··· Texto citado ···

Geertz (2002) destaca os saberes particulares acumulados ao longo do tempo por
populações tradicionais, o quais se constituem hoje, numa ferramenta de resistência no
campo da preservação ambiental, manejo de recursos naturais, e do próprio meio de
vida praticado no território. A produção de mapas, croquis e outras formas de
representações espaciais quando elaboradas por estas populações permitem minimizar
os efeitos produzidos pela cartografia de Estado e consequentemente dá visibilidade a
esses grupos sociais.
Segundo Souza Filho (2013, pag. 60), as representações cartográficas
apresentadas pelo Estado tendem a produzir a invisibilidade cultural, social e econômica
desses grupos, as cartografias locais tendem a reverter esse quadro, trazendo para o
campo da visibilidade toda a complexidade de sua organização social, econômica e
simbólica, bem como aos fatores que ameaçam suas condições materiais de existência.
Para Raffestin (1980, 144), produzir uma representação do espaço já é uma
apropriação, um controle, mesmo se isso permanecer nos limites de um conhecimento.

··· Material fornecido ···

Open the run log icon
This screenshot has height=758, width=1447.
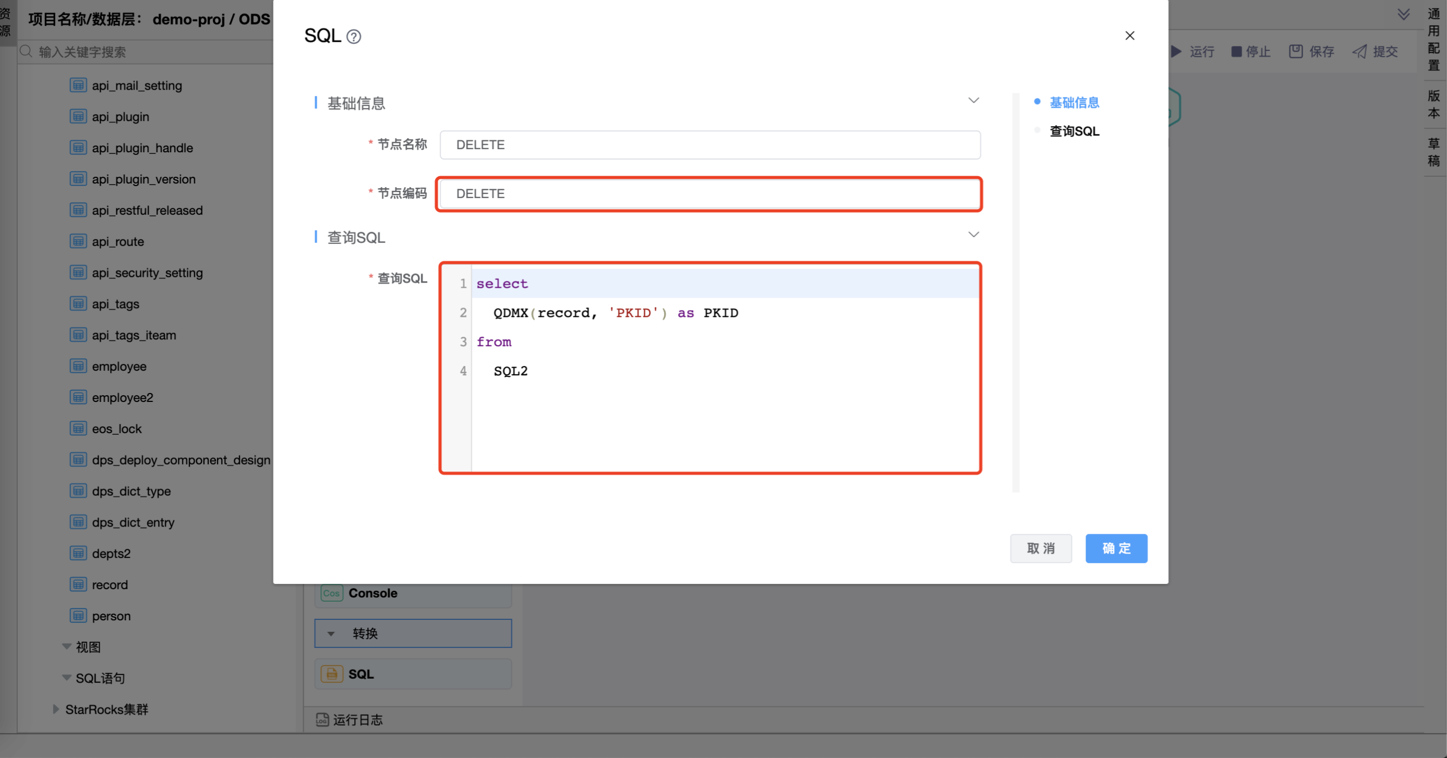pos(322,720)
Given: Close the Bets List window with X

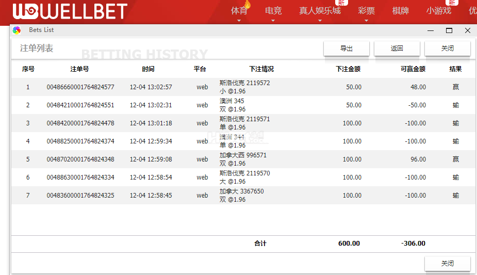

···

Instruções do exercício:
1. Modifique o trecho do texto sobre cartografia que começa em "Segundo Souza Filho" e termina em "de um conhecimento.", substituindo "cartografias locais" por "cartografias sociais".
2. Prossiga com o texto sobre cartografia e populações tradicionais a partir da última frase apresentada.

Respostas às tarefas:
1.
Segundo Souza Filho (2013, pag. 60), as representações cartográficas
apresentadas pelo Estado tendem a produzir a invisibilidade cultural, social e econômica
desses grupos, as cartografias sociais tendem a reverter esse quadro, trazendo para o
campo da visibilidade toda a complexidade de sua organização social, econômica e
simbólica, bem como aos fatores que ameaçam suas condições materiais de existência.
Para Raffestin (1980, 144), produzir uma representação do espaço já é uma
apropriação, um controle, mesmo se isso permanecer nos limites de um conhecimento.

2.
Deste modo, as noções de mapeamento participativo e cartografia social valorizam a
lógica socioespacial e política desses grupos.
Na disputa de interesses e lógicas um fato é clássico: o conflito. Ele assume
diversas formas e intensidades dependendo do objeto em disputa. No contexto
camponês as disputas territoriais prevaleceram Quase sempre privilegiando o poder
hegemônico, desterritorializando as classes menos favorecidas. É neste cenário que
surge um primeiro desafio cartográfico: como mapear algo não estático, com formas e
intensidades diferentes?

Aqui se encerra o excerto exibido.